These examples remind me of the “point at infinity” in elliptic curve crypto or fake particles in physics or fake lattice elements in various fields of CS2. Sometimes, for something to make sense, you add in things that don’t normally exist. Similarly, these examples may contain code which is not traditional Rust style, but the import system still makes more sense when you include them.


The core confusion behind how imports work can really be resolved by remembering two rules:

  • use foo::bar::baz resolves foo relative to the root module ( or
    • You can resolve relative to the current module by explicily trying use self::foo::bar::baz
  • foo::bar::baz within your code3 resolves foo relative to the current module
    • You can resolve relative to the root by explicitly using ::foo::bar::baz

That’s actually … it. There are no further caveats. The rest of this is modelling what constitutes as “being within a module”.
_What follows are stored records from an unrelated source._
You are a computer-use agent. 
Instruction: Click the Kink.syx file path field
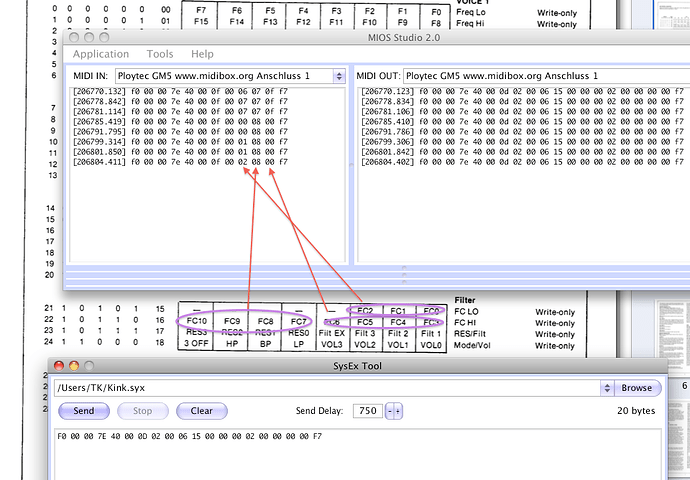point(327,388)
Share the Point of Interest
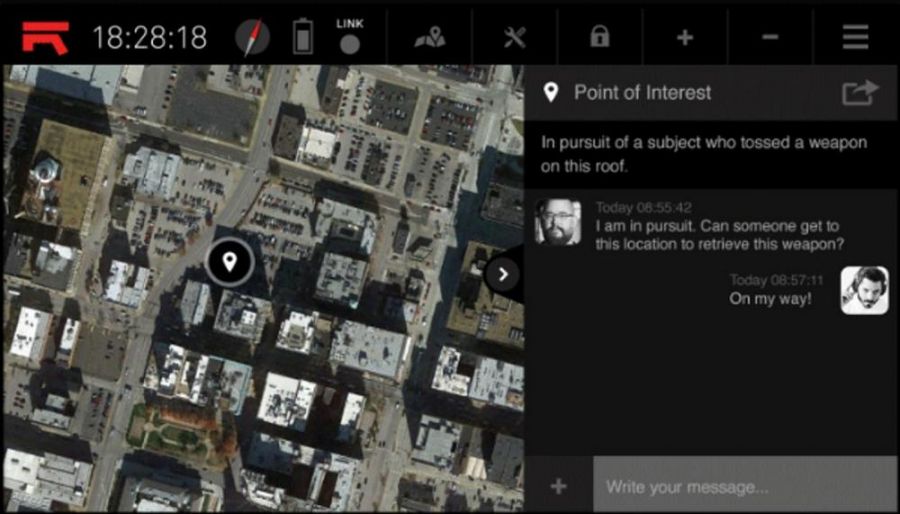Image resolution: width=900 pixels, height=514 pixels. [859, 93]
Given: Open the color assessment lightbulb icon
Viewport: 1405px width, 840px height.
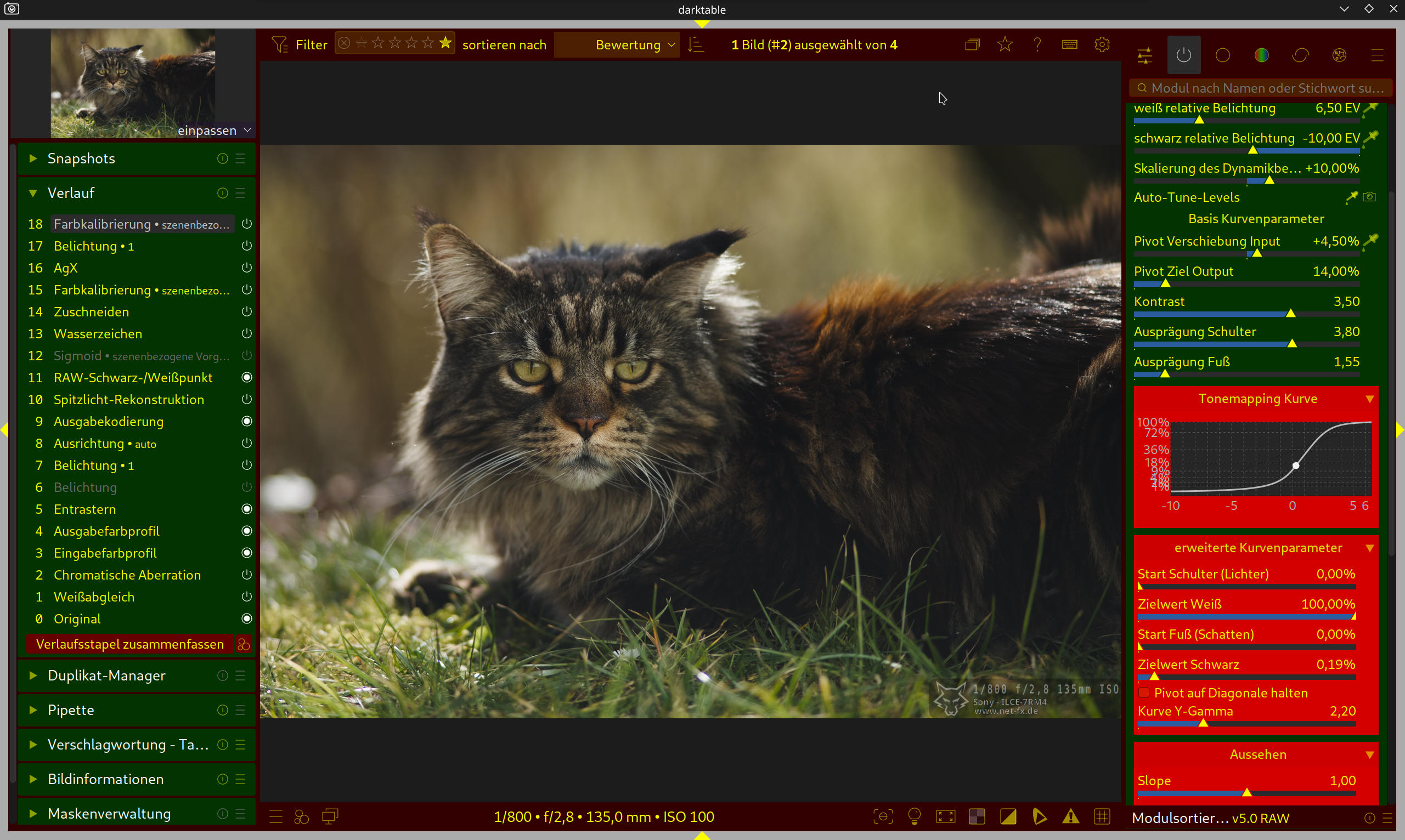Looking at the screenshot, I should click(914, 816).
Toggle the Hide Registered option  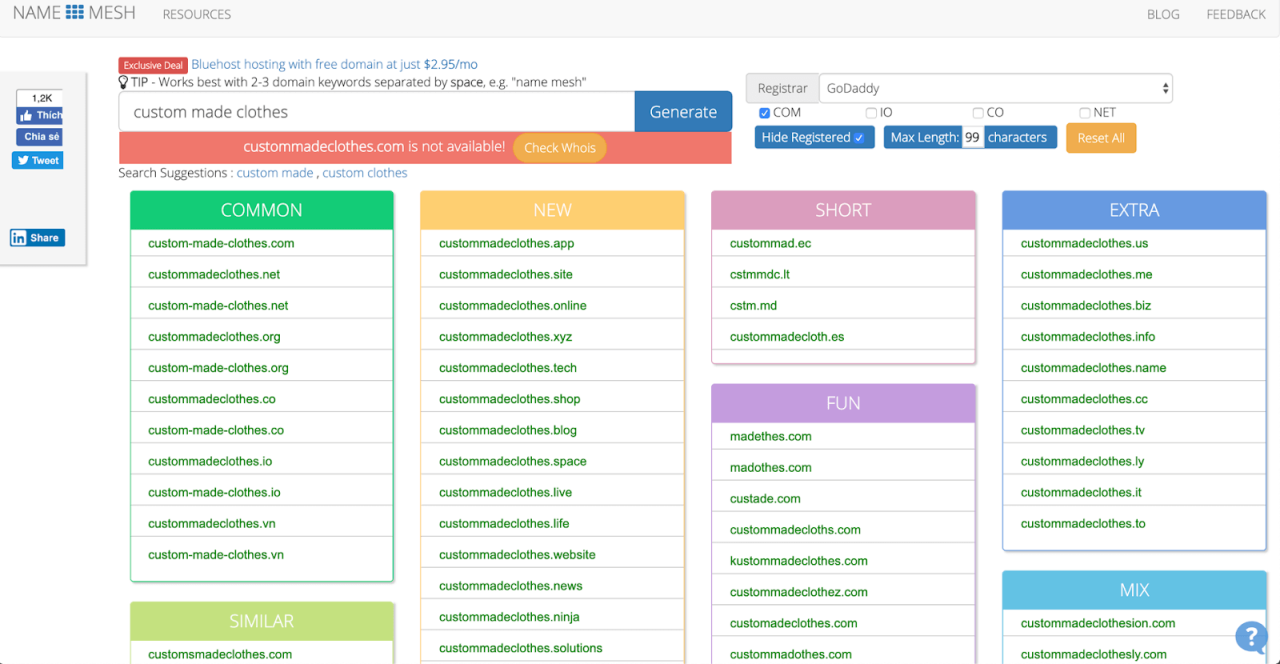pos(814,138)
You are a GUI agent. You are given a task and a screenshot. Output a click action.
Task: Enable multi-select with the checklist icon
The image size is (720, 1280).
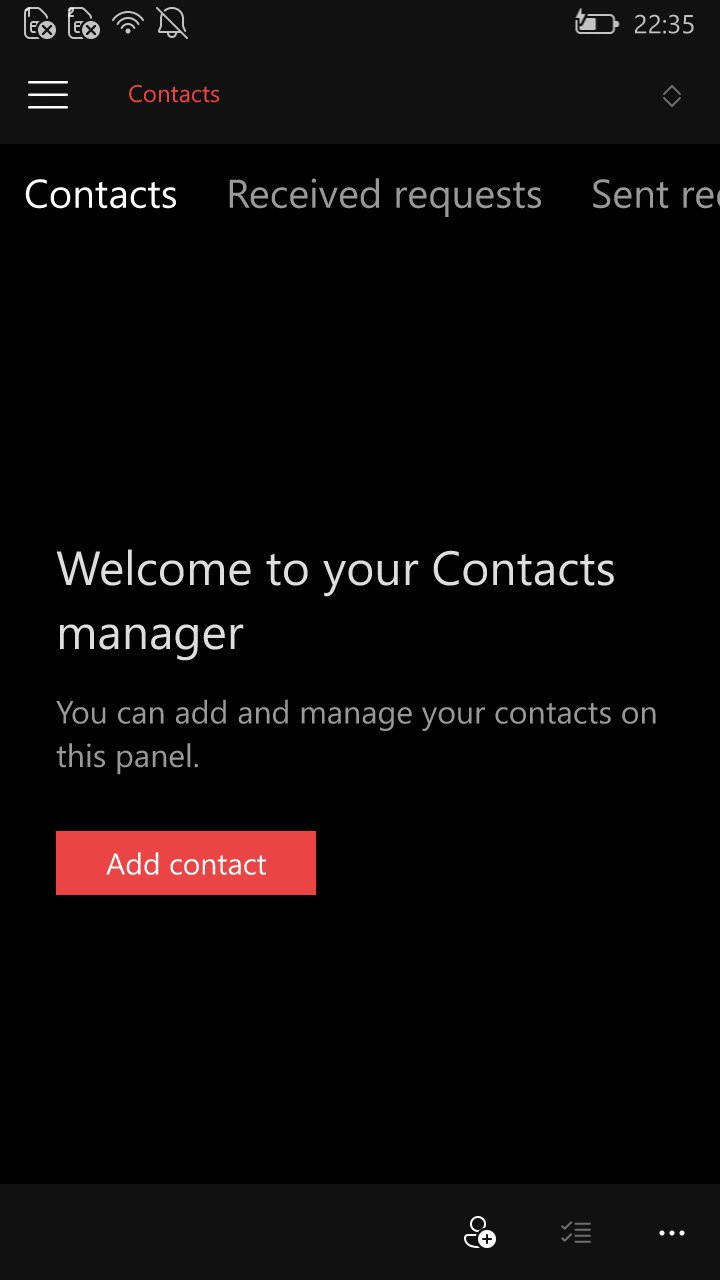coord(576,1233)
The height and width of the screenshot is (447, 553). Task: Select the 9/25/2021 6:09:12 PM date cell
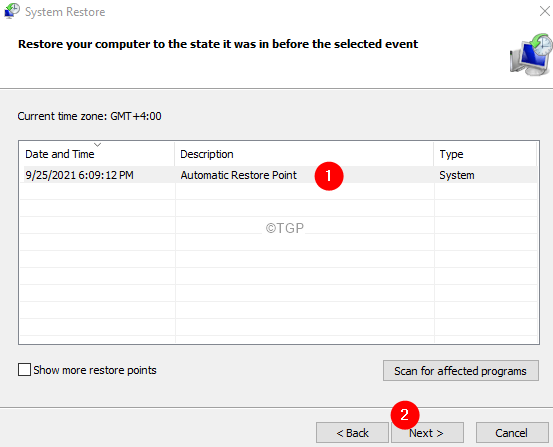pos(79,175)
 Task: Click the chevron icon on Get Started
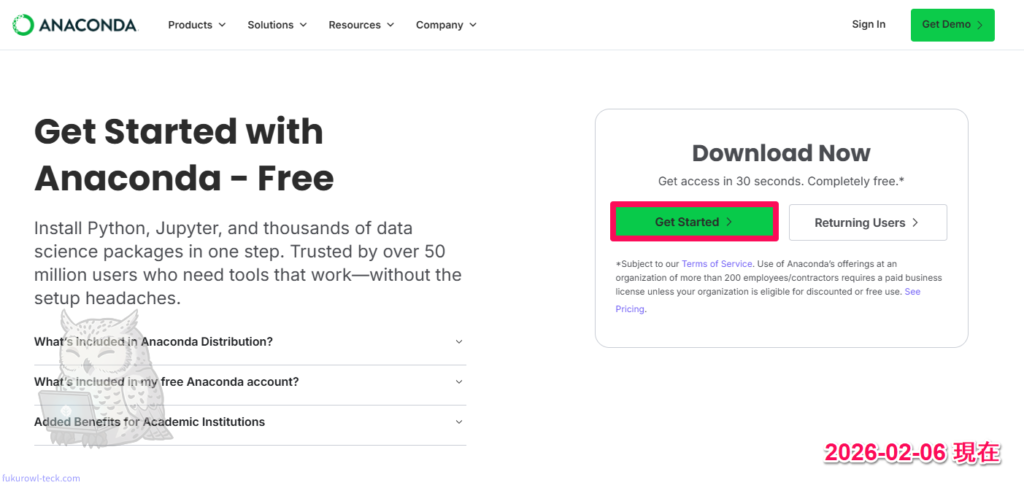(729, 222)
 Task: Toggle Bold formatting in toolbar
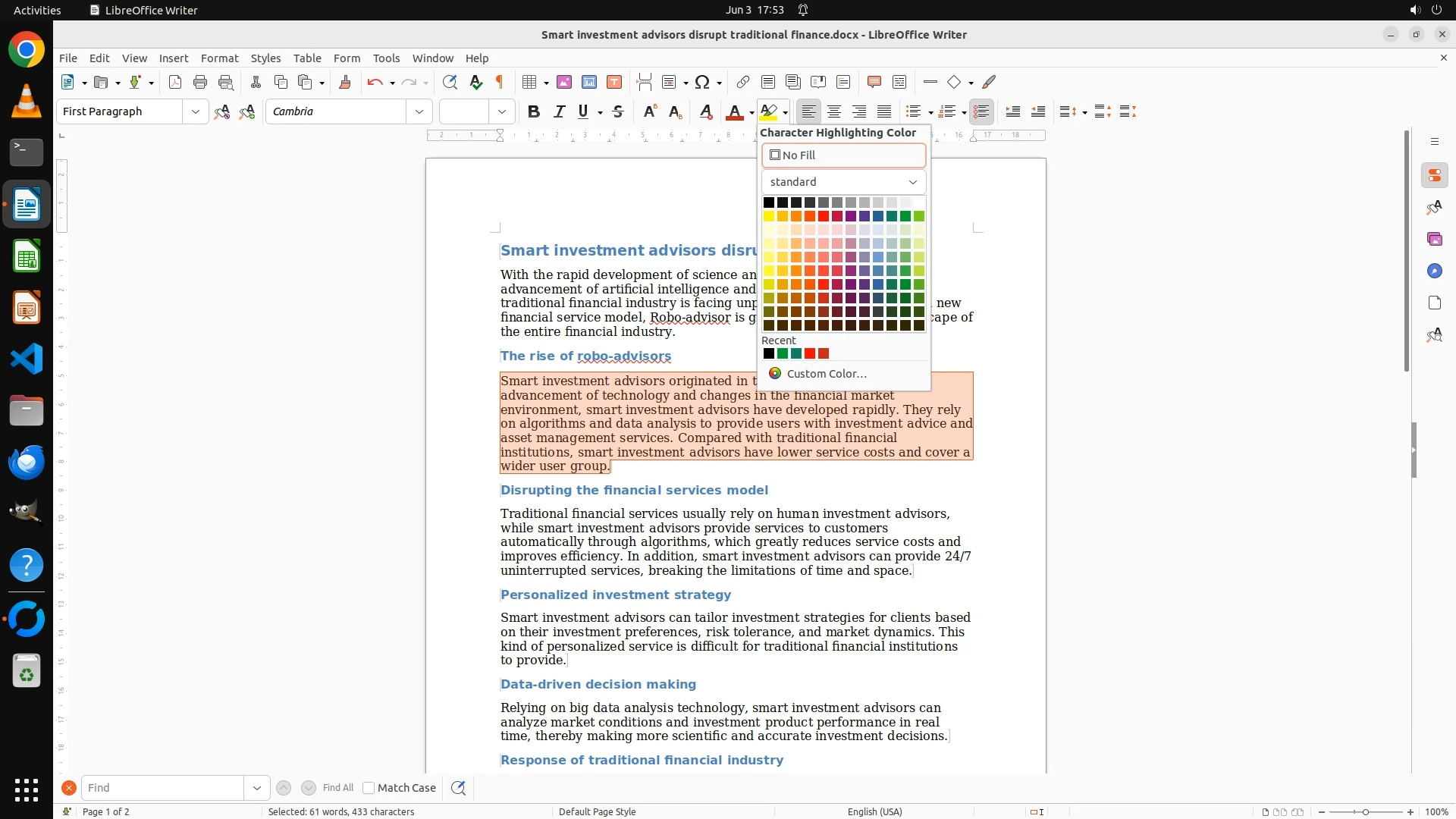click(534, 111)
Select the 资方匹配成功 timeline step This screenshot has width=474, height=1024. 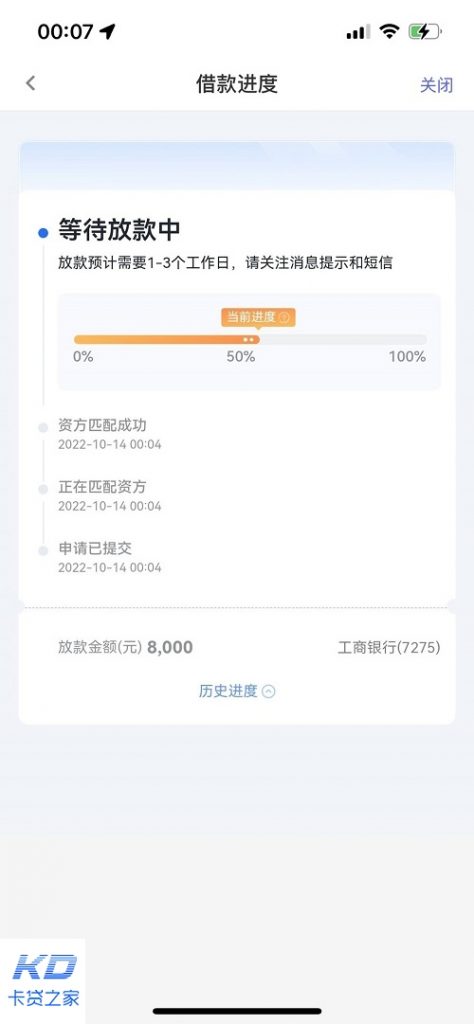[103, 434]
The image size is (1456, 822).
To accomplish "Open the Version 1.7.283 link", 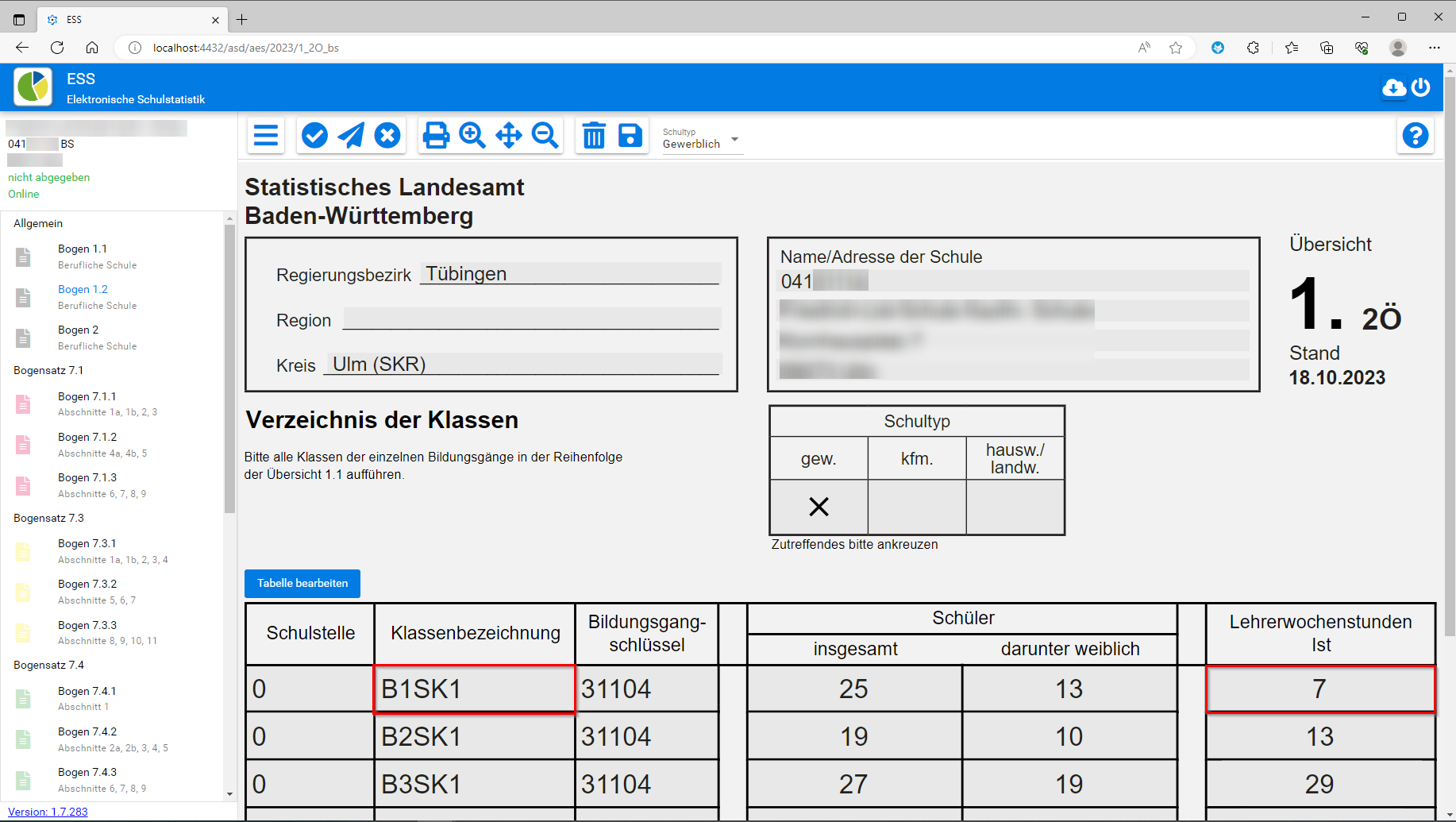I will pyautogui.click(x=48, y=812).
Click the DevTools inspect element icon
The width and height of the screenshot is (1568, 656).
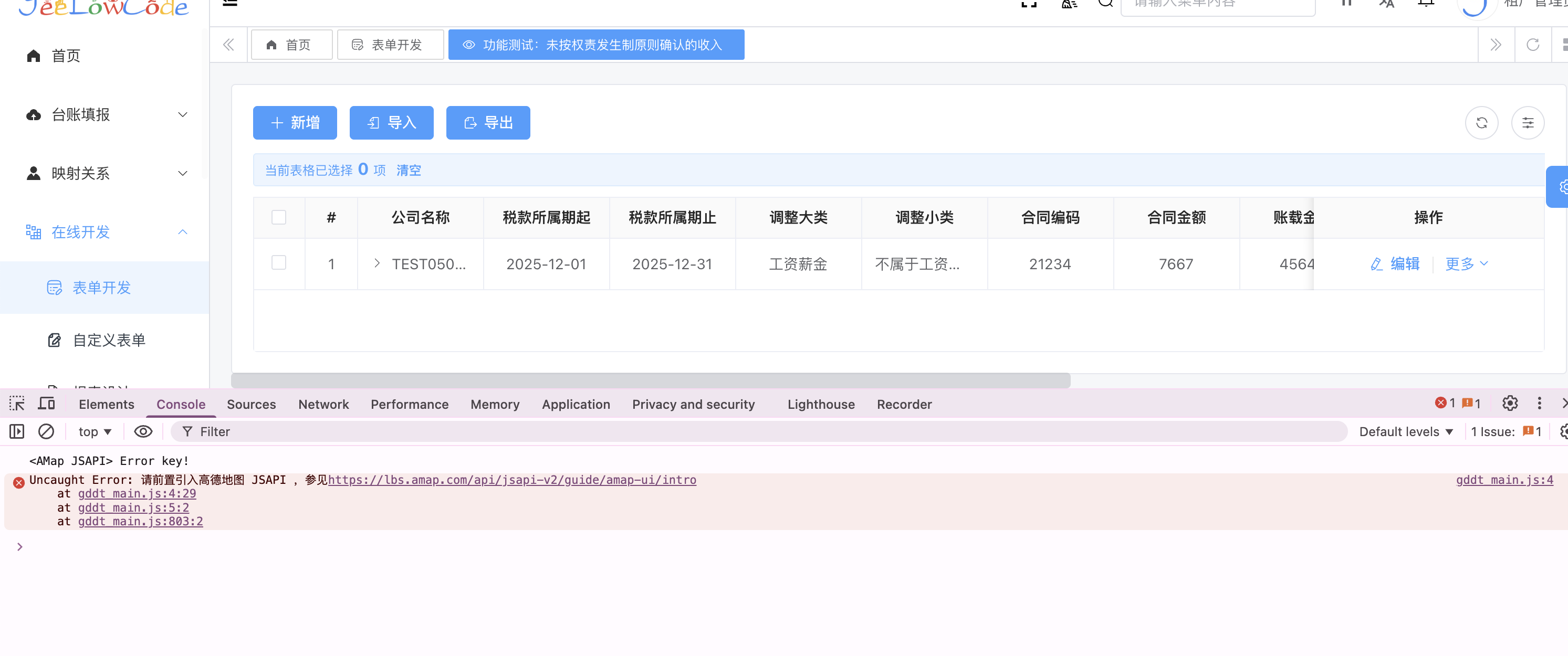[17, 404]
Let’s take a pretty standard setup, where extern crate declarations are placed in the the root module:

extern crate regex; mod foo { use regex::Regex; fn foo() { // won't work // let ex = regex::Regex::new(""); let ex = Regex::new(""); } }

When we say extern crate regex, we pull in the regex crate into the crate root. This behaves pretty similar to mod regex { /* contents of regex crate */}. Basically, we’ve imported the crate into the crate root, and since all use paths are relative to the crate root, use regex::Regex works fine inside the module.

Inline in code, regex::Regex won’t work because as mentioned before inline paths are relative to the current module. However, you can try ::regex::Regex::new("").

Since we’ve imported regex::Regex in mod foo, that name is now accessible to everything inside the module directly, so the code can just say Regex::new().

The way you can view this is that use blah and extern crate blah create an item named blah “within the module”, which is basically something like a symbolic link, saying “yes this item named blah is actually elsewhere but we’ll pretend it’s within the module”

The error message from this code may further drive this home:

use foo::replace; pub mod foo { use std::mem::replace; }


The error I get is

error: function `replace` is private --> src/ | 3 | use foo::replace; | ^^^^^^^^^^^^

There’s no function named replace in the module foo! But the compiler seems to think there is?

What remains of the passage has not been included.